Why tolerate public expressions of hatred in political debate? Because democracies rest on free speech, even ugly speech. Because speech, even offensive speech, can be challenged, debated, disarmed. But we’ll dig into those arguments in the next article.
In her book Words that wound, Mari Matsuda gives harrowing examples of racist abuse: an FBI agent finding a monkey photo stuck over a picture of his child; burning crosses on someone’s lawn. These are not grey areas. They deserve disciplinary action or criminal charges.
But in this article, we’re sticking to public expressions not directed at individuals.
Hate speech causes social harm
We’ve already seen evidence of real psychological harm. And when individuals suffer that kind of pain, it affects the whole group. That’s when private suffering becomes a public issue.
Group members find it difficult not only to participate in the collective life, but also to lead autonomous and fulfilling personal lives. They lead ghettoized and isolated lives with a knock-on effect on their children’s education and career choices.
Targets of hate speech understandably feel nervous in public spaces lest they should be humiliated. They are afraid to speak their minds and behave normally, and they worry constantly about how the negative stereotypes that others hold of them will lead them to interpret their words and actions. As a result, they are likely to feel alienated from the wider society, to lead shadowy lives, and to feel trapped in a cramped mode of being.
— Bhikhu Parekh, Is there a case for banning hate speech? (2012)
Minorities withdraw into their own community to feel more protected, which makes integration more difficult, with consequences for future generations. They withdraw from the social dialogue, do not feel like a full member of society, with a risk of radicalisation.
It’s a real problem. But again, public hate speech generally isn’t the root cause. Just as with personal insults, it’s part of a wider issue: racism, socio-economic precarity, and slow integration.

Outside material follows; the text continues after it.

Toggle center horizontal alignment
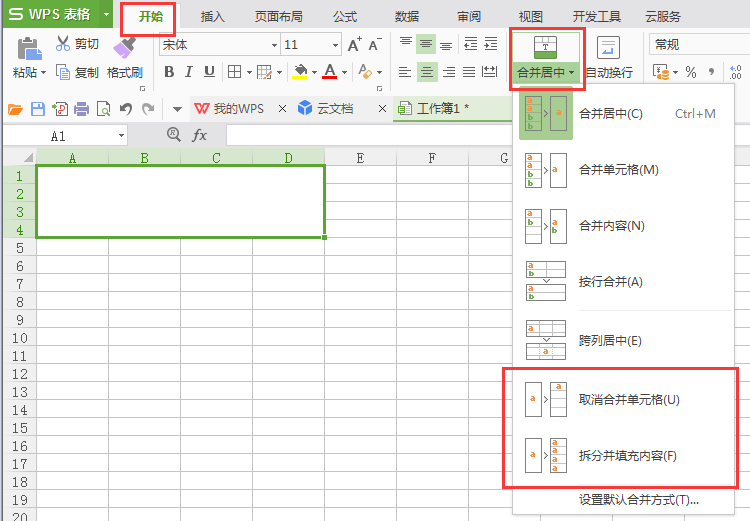(x=427, y=72)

Does hate speech lead to social harm? That is difficult to demonstrate when other causes of harm are so obvious. Moreover: what is the general interest, Friedrich Hayek wrote. In that respect too, social harm is difficult to determine. Moreover: suppression of free speech to combat hate speech can also lead to harm. Less freedom is also social harm, stated H.L.A. Hart.
Everyone deserves respect and dignity
Hate speech also violates the dignity of the members of the target group by stigmatizing them, denying their capacity to live as responsible members of society, and ignoring their individuality and differences by reducing them to uniform specimens of the relevant racial, ethnic, or religious group.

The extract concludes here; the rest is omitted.